Work to complete
Please rewrite the data from the line containing "Viewport: 977px width, 527px height." down to the line containing "pos(140,410)", replacing "part number" with "item number" and leaving everything else unchanged. Leave the pictures out of your answer.

Record set
···
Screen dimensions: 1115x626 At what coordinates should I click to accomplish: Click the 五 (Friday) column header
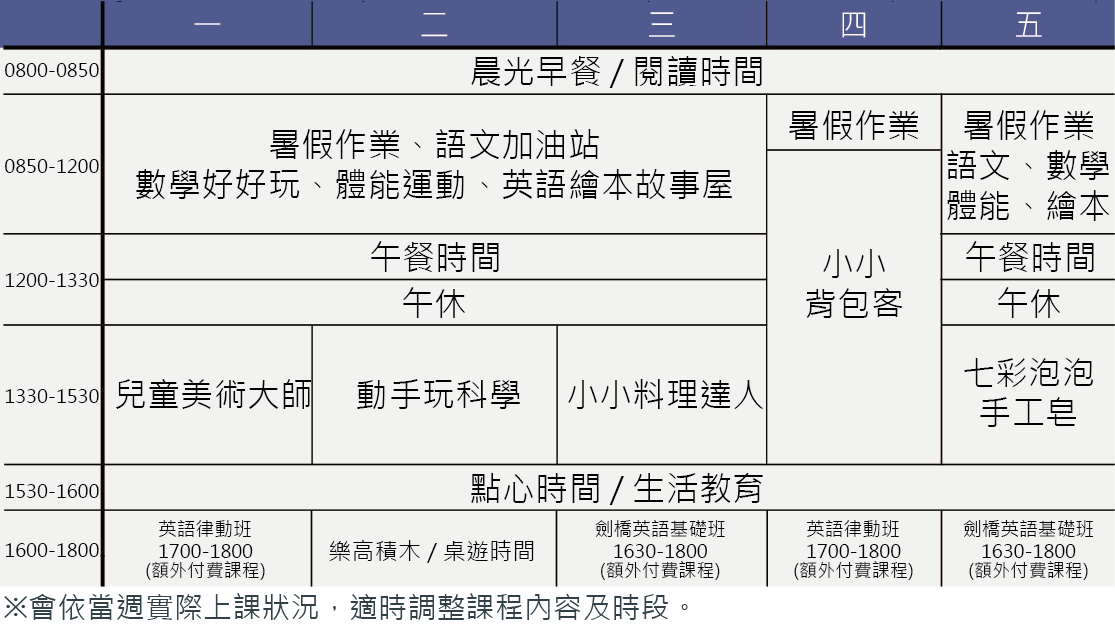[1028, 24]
···
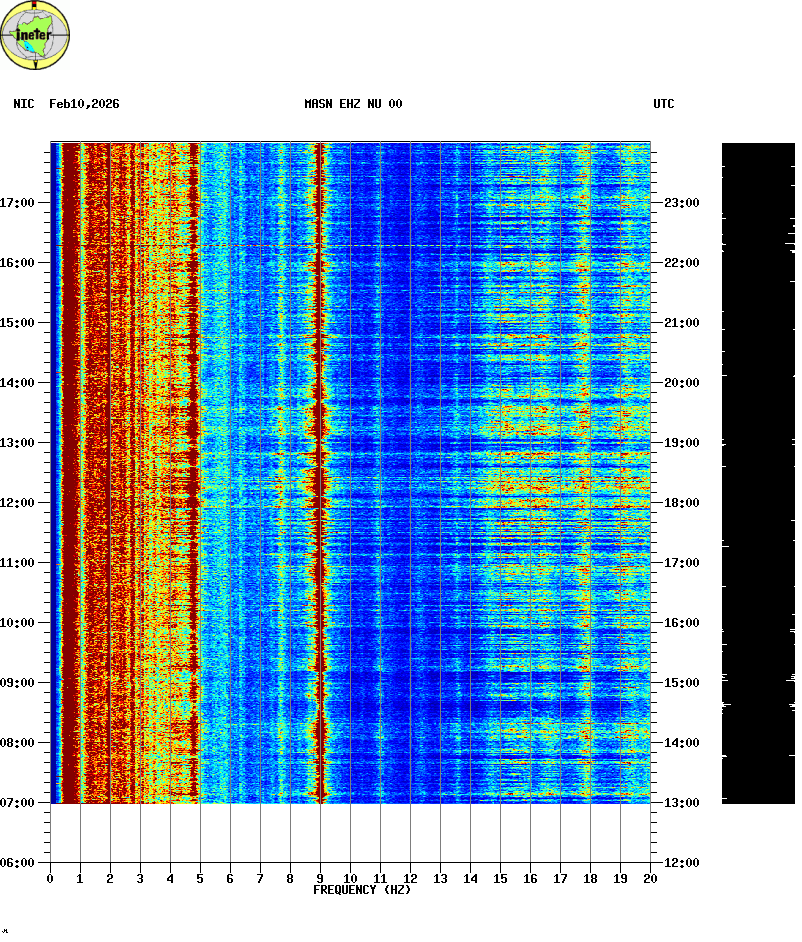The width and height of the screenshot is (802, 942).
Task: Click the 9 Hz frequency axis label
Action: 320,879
···
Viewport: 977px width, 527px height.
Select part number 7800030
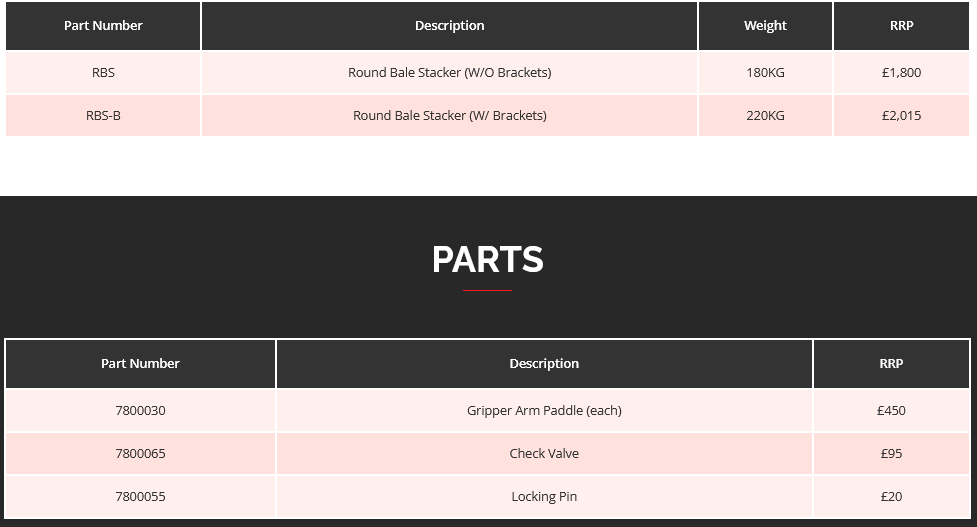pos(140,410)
···
Complete answer
Viewport: 977px width, 527px height.
Select item number 7800030
pos(140,410)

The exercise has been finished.